- Artist: Andrew Wyeth
- Year: 1986
- Type: Tempera on panel
- Dimensions: 62.2 cm × 121.9 cm (24 1⁄2 in × 48 in)
- Location: Private collection;

= Flood Plain (painting) =

Painting by Andrew Wyeth

Flood Plain is a 1986 painting by the American artist Andrew Wyeth. It depicts a part of the artist's family's land in Chadds Ford, Pennsylvania in the winter, with patches of ice in the grass. In the foreground is a pile of hay with the remnants of an old hay wagon.
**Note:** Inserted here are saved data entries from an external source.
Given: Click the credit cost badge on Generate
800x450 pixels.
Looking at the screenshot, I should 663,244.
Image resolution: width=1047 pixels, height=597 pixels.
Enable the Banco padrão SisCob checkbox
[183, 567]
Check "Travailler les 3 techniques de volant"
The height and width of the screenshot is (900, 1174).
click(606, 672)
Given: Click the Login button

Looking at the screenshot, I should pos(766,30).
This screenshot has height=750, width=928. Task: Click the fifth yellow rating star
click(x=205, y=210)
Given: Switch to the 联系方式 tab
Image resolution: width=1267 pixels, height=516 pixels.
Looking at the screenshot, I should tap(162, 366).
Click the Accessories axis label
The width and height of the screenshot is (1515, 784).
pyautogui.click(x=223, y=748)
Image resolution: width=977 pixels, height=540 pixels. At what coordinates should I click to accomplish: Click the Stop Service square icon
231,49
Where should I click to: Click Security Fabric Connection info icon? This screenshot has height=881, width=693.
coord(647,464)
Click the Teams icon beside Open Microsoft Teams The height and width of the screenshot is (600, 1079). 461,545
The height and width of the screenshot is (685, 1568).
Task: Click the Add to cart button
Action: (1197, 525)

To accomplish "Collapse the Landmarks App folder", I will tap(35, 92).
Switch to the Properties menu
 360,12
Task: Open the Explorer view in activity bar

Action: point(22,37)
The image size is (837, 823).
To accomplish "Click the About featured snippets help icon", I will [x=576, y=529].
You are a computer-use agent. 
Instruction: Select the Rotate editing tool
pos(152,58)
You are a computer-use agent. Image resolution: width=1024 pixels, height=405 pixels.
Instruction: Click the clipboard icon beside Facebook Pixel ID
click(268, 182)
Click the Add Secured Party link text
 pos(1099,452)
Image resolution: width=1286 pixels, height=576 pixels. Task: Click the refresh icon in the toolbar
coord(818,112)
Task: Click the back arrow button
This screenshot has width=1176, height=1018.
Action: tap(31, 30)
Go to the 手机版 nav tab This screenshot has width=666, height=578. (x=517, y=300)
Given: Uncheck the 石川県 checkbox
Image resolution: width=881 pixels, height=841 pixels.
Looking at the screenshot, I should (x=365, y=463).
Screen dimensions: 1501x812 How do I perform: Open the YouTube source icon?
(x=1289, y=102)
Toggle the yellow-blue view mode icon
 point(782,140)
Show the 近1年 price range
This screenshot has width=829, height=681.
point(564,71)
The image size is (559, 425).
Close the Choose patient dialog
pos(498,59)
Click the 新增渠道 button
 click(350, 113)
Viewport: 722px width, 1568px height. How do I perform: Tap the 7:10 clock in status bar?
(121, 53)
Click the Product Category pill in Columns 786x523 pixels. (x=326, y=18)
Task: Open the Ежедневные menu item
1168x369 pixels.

Two icy wheel tracks lead to a mill and a granary in the background.

==Creation==
In his 1995 autobiography, Wyeth said about this painting that he "wanted to capture the clean-swept character of the beginning of the winter after the floods".

==Provenance==
The painting was acquired by the art dealer Frank E. Fowler and sold to the actor Charlton Heston in 1988. Heston was a friend and promoter of Wyeth and owned several of his paintings. In 1991 he received Wyeth's study for Flood Plain as a Christmas gift from the artist.

The painting was sold through Sotheby's in 2015 for $5,178,000. The estimated value at the auction was $2,000,000—3,000,000.